On 11/9/2012 5:53 PM, Philippe Verdy wrote:
Why then stars ? Any symbol, even any Unicode letter could be repeated
and half-filled.

There's nothing magical about limiting the half-filled geometrical shapes to the current (haphazard) set. If half-filled stars can be documented, they are legitimate targets for encoding. If someone later documents half-filled pentagons, again, the case would be decided on the merits.

I really hate the speculation on this list about notational conventions -- the rule should be: if notational conventions exist, and can be documented, the characters needed for them should be eligible to be considered.

Even logos (I've seen Apple logos used this way)

Logos are ineligible for other reasons, and that puts them out of discussion here.

or pictograms (I've seen ....

Most of these graphics are simply used in repetition. Only shapes that lend themselves to being half-filled will show up in use.

Now, Unicode has recently introduced the innovation of formally encoding variation sequences for "emoji-style" symbols - expressing a desire to explicitly representing a unification of certain basic shapes with precisely equivalent fancy renditions of the same.

In the current instance that could mean (by extension) that at some point various "fancy" renditions of stars are officially unified with the plain stars (by adding a similar variation sequence).
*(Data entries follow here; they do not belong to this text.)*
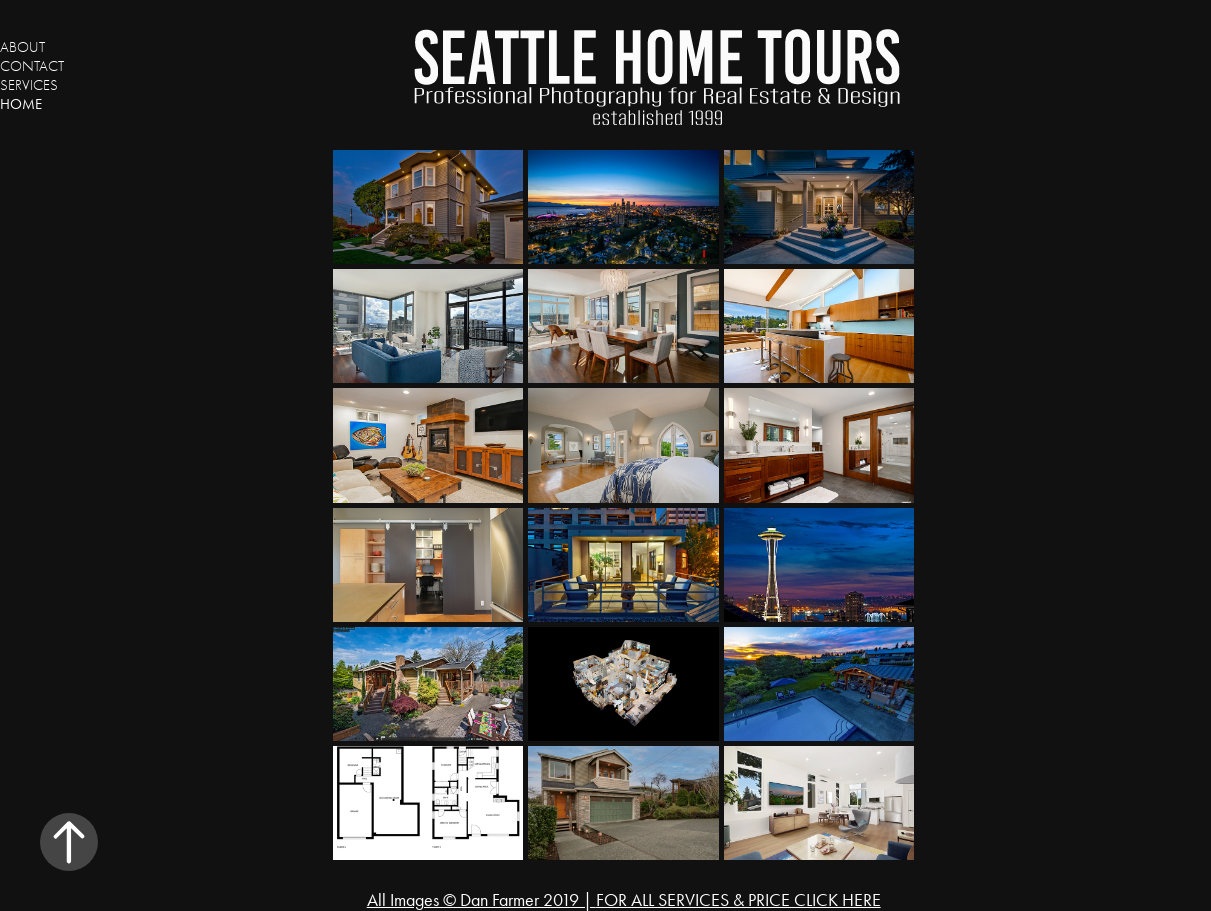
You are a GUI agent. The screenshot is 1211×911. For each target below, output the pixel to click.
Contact (32, 66)
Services (29, 85)
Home (21, 104)
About (22, 47)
Fancy star symbols that I have seen include those that are colored instead of black or have colored background (on a per symbol basis, not text background like highlighting).


Even today, using the existing Unicode for the WHITE STAR character
allows performing styling on it to render an empty, full, or partially
filled star.

There's clear precedent that Unicode views white/black/partially filled as a distinction on the character level (this is definitely the case for several types of geometrical symbols - witness circles and squares). Using styles to achieve that effect is possible (lots of things are possible), but it would be a violation of the character / glyph model to achieve such distinction by style, when it is present on the character level.

The precedent here, clearly speaks in favor of recognizing half-filled stars likewise as a distinction on the character level.

If you start encoding a document using uncommon characters, automated
Braille or aural readers won't know what to do with them...

I think this argument is a red herring.

For me all the graphical substitutions of numeric figures are NOT
plain text, they are presentational features for visual rendering, ...

The fact that you can think of a series of symbols as representing their count, doesn't make a series of symbols merely a numeric representation of that count.

But even if one were to take this view: Unicode painstakingly encodes characters for the different representations of digits, instead of relying merely on styles and glyphs to handle the representation of numbers. So, you see, even here, the precedent goes the other way.